Exactly the lines from the start of the data through the line containing "Click the Главная breadcrumb link" should be output, with both ends kept and nothing added.
*** Dataset entries Section Begins ***
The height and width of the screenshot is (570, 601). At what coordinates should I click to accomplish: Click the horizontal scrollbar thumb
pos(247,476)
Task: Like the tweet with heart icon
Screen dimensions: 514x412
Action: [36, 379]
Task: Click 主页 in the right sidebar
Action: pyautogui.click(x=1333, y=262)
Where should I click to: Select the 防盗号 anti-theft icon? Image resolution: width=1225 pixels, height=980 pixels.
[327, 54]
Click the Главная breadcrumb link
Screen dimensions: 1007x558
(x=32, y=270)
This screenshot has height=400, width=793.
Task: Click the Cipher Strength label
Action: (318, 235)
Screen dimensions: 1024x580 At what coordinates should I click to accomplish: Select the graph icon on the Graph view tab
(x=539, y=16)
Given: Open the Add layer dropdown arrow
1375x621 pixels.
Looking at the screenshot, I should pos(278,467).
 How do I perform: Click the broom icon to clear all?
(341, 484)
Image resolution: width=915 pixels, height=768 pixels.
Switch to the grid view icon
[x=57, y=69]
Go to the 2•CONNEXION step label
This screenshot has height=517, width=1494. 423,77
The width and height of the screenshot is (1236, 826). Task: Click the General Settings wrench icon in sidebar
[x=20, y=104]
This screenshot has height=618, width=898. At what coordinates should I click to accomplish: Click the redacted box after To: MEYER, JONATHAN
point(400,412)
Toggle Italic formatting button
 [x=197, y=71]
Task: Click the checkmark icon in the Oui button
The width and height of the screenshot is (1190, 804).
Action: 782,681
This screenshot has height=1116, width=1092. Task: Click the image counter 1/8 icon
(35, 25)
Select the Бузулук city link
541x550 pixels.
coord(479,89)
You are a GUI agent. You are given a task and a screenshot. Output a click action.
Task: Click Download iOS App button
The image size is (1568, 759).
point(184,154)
*** Dataset entries Section Ends ***
- [Exercise answer]:
The height and width of the screenshot is (570, 601). At what coordinates should I click to accomplish: Click the horizontal scrollbar thumb
pos(247,476)
Task: Like the tweet with heart icon
Screen dimensions: 514x412
Action: [36, 379]
Task: Click 主页 in the right sidebar
Action: pyautogui.click(x=1333, y=262)
Where should I click to: Select the 防盗号 anti-theft icon? Image resolution: width=1225 pixels, height=980 pixels.
[327, 54]
Click the Главная breadcrumb link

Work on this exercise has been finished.